**Given problem:**
Can you format the records from the line with "You are a computer-use" to the line with "The height and width of the screenshot is (610, 718)." as a JSON list of strings, one string per line, with blank lines and pictures left out?

**Materials provided:**
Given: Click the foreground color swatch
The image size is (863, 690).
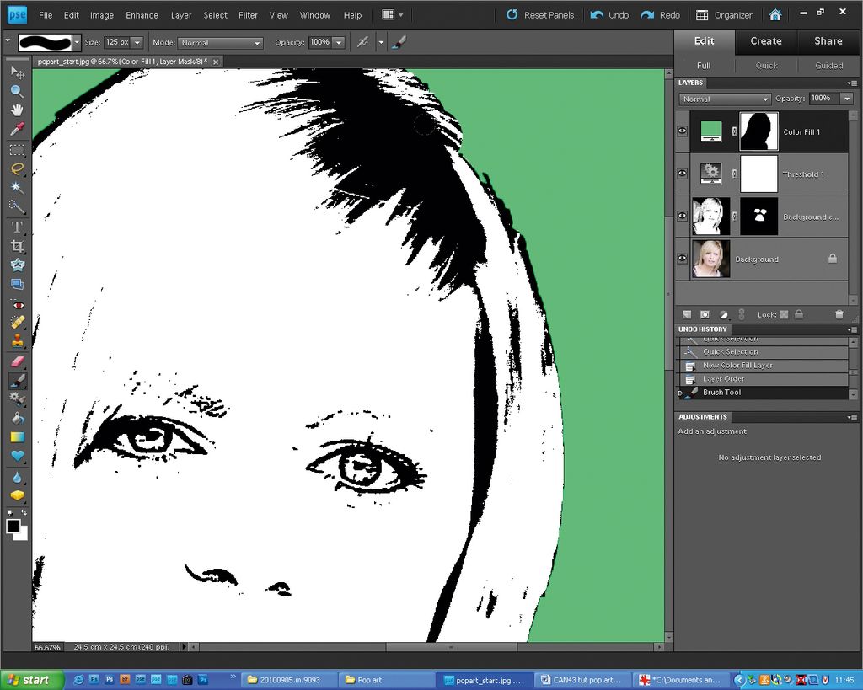Looking at the screenshot, I should point(13,525).
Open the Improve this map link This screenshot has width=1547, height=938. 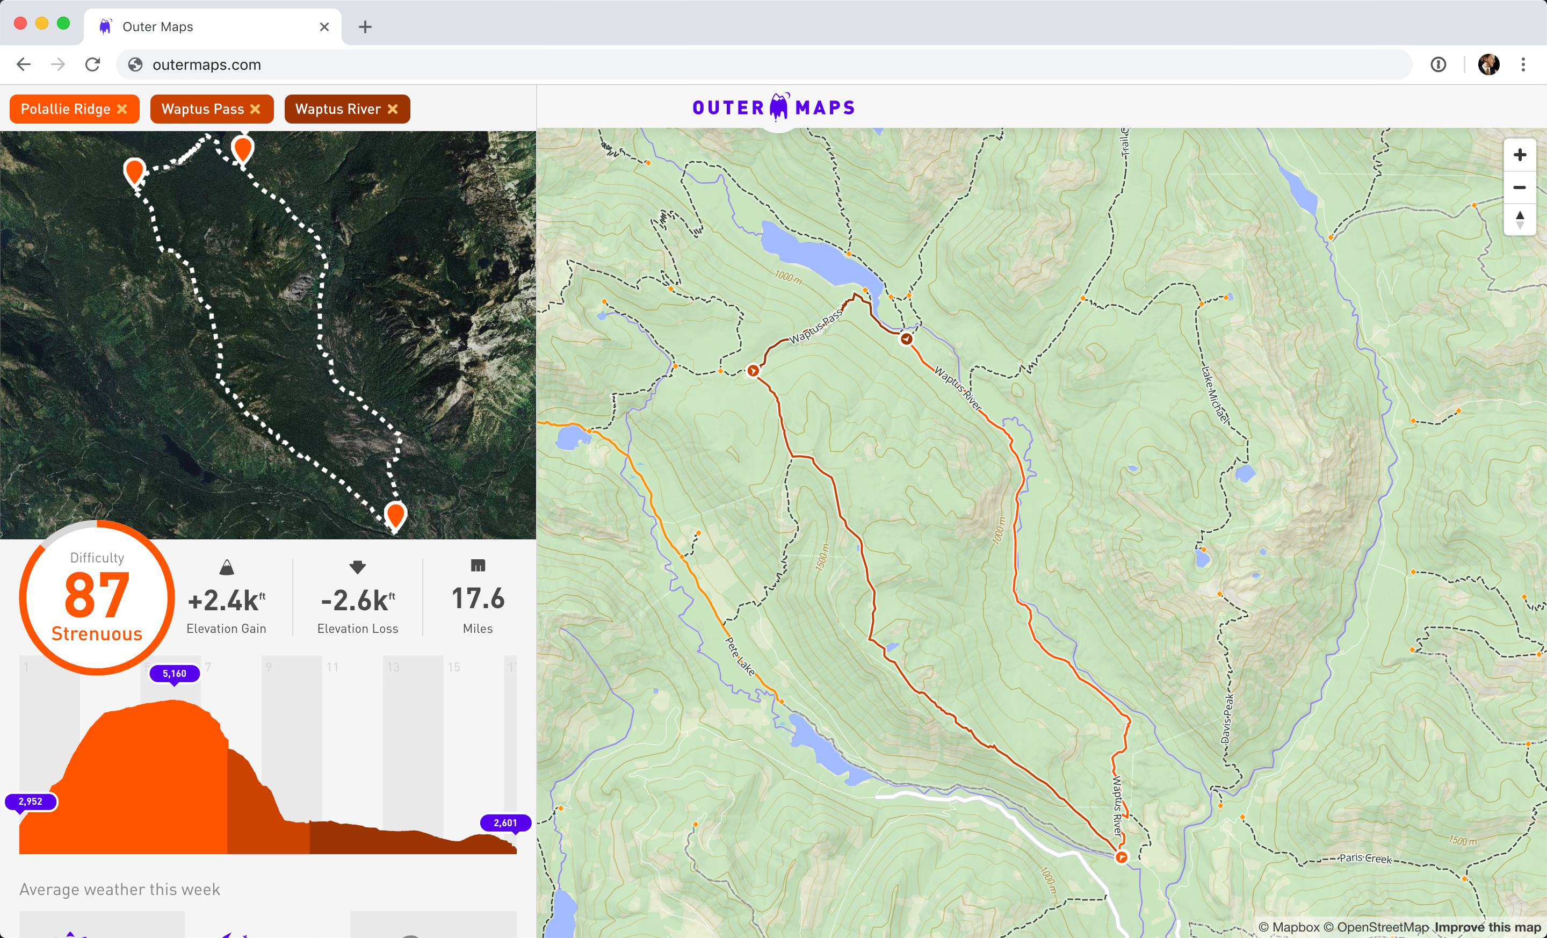1487,927
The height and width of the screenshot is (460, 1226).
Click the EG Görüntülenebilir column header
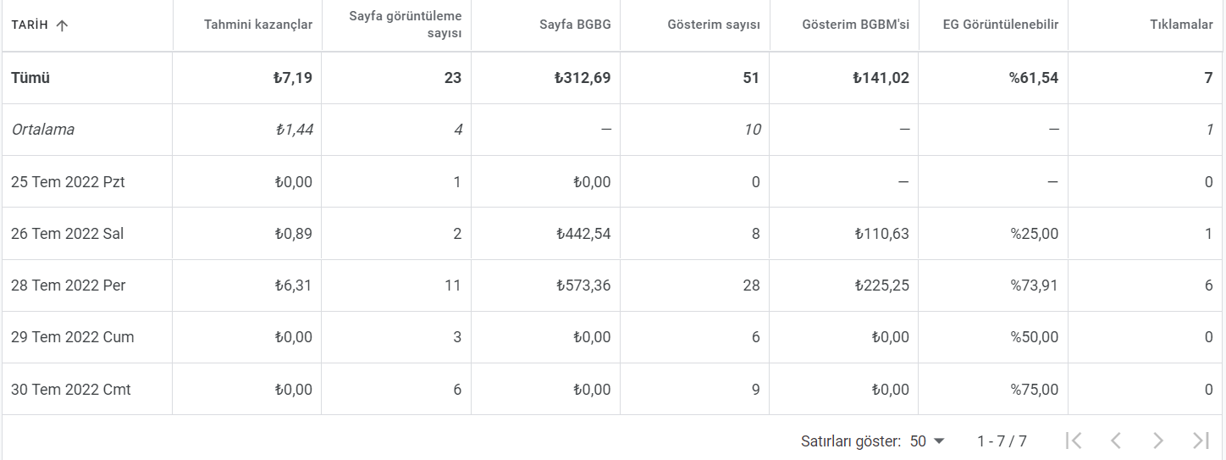coord(1001,25)
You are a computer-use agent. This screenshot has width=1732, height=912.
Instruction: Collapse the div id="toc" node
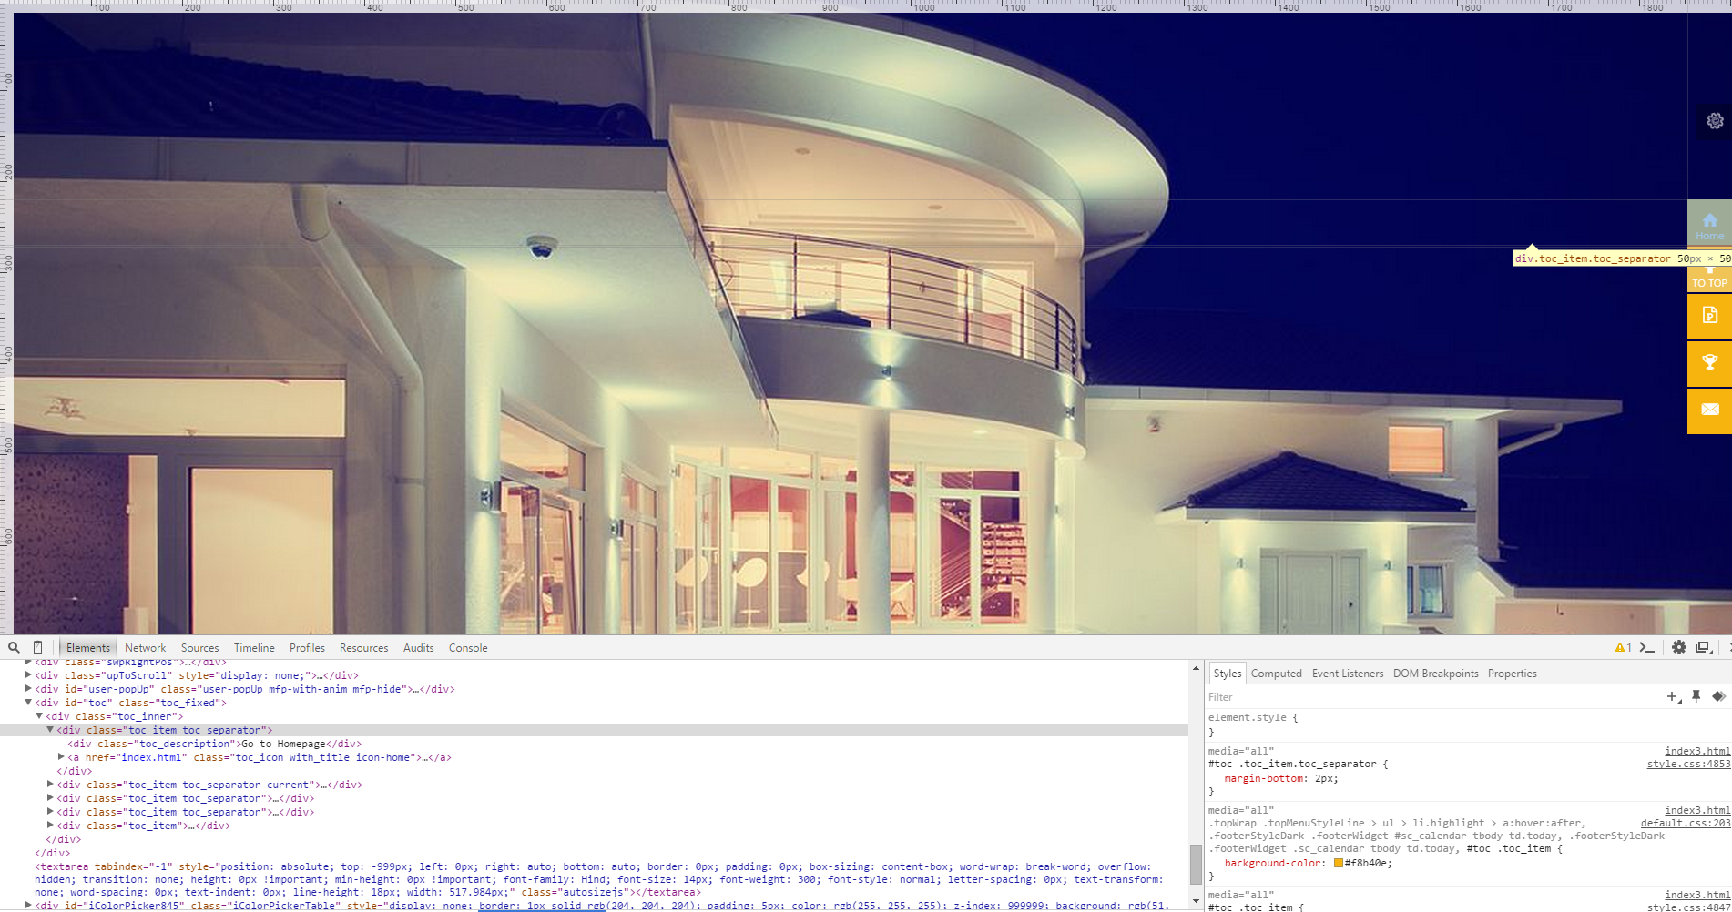coord(28,703)
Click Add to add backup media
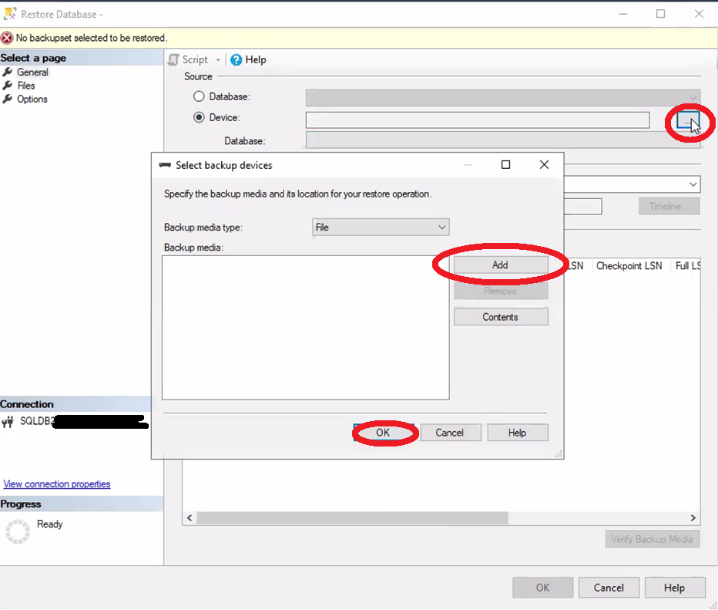The height and width of the screenshot is (610, 718). click(x=500, y=265)
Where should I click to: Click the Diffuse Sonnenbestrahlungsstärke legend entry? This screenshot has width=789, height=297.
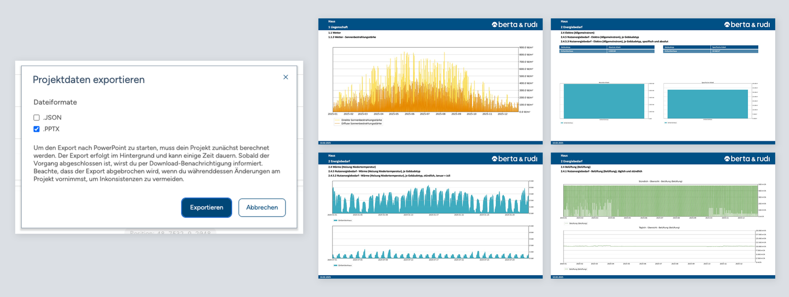point(361,124)
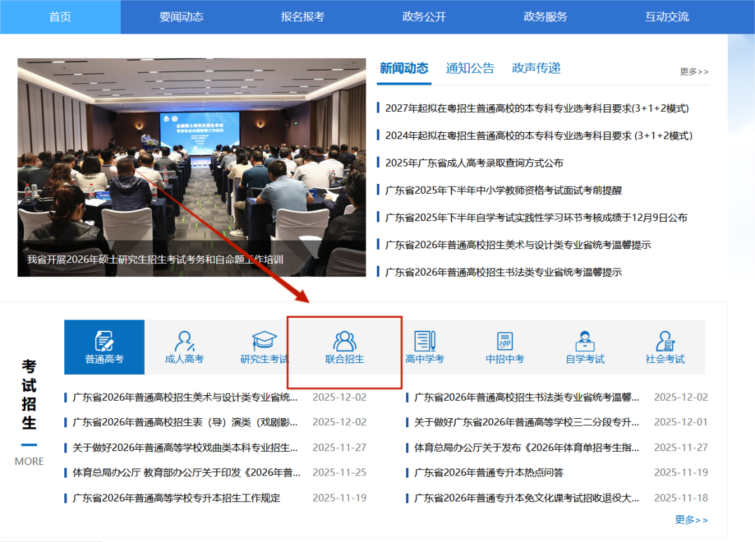Open the 2025年广东省成人高考录取查询方式公布 headline
This screenshot has height=542, width=755.
pos(474,163)
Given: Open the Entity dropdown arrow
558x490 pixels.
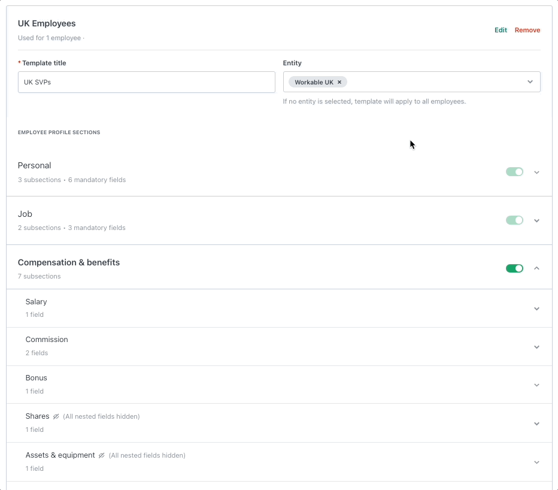Looking at the screenshot, I should 530,82.
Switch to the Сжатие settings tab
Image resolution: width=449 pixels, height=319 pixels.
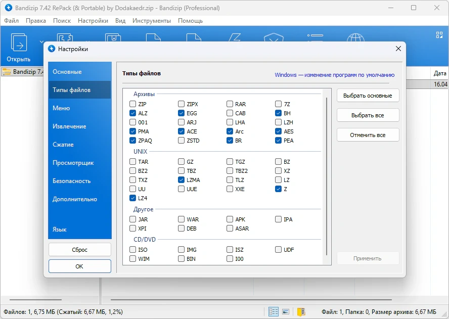(x=63, y=145)
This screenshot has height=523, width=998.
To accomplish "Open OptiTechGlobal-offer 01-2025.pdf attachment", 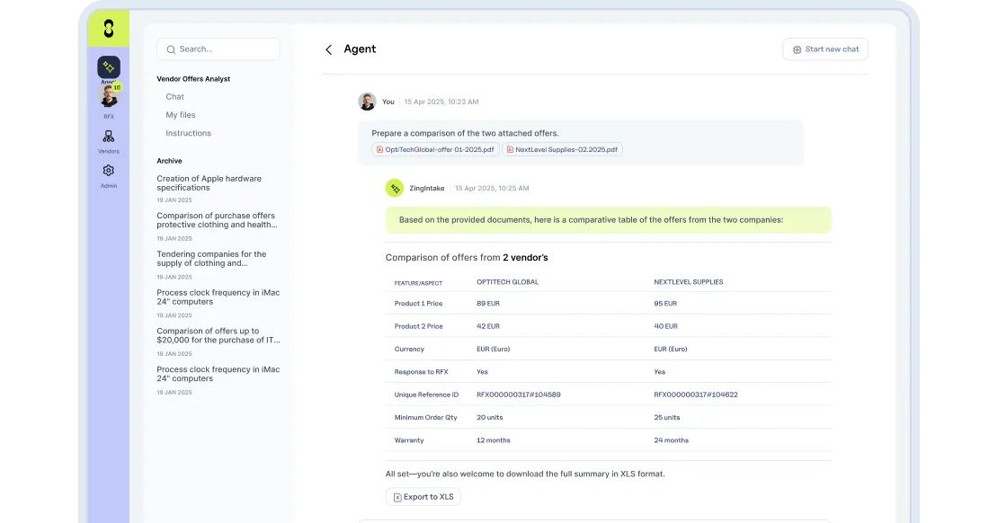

**Full output:**
[
  "You are a computer-use agent. This screenshot has width=1732, height=912.",
  "Instruction: Collapse the div id=\"toc\" node",
  "coord(28,703)",
  "Click Add to add backup media",
  "The height and width of the screenshot is (610, 718). click(x=500, y=265)"
]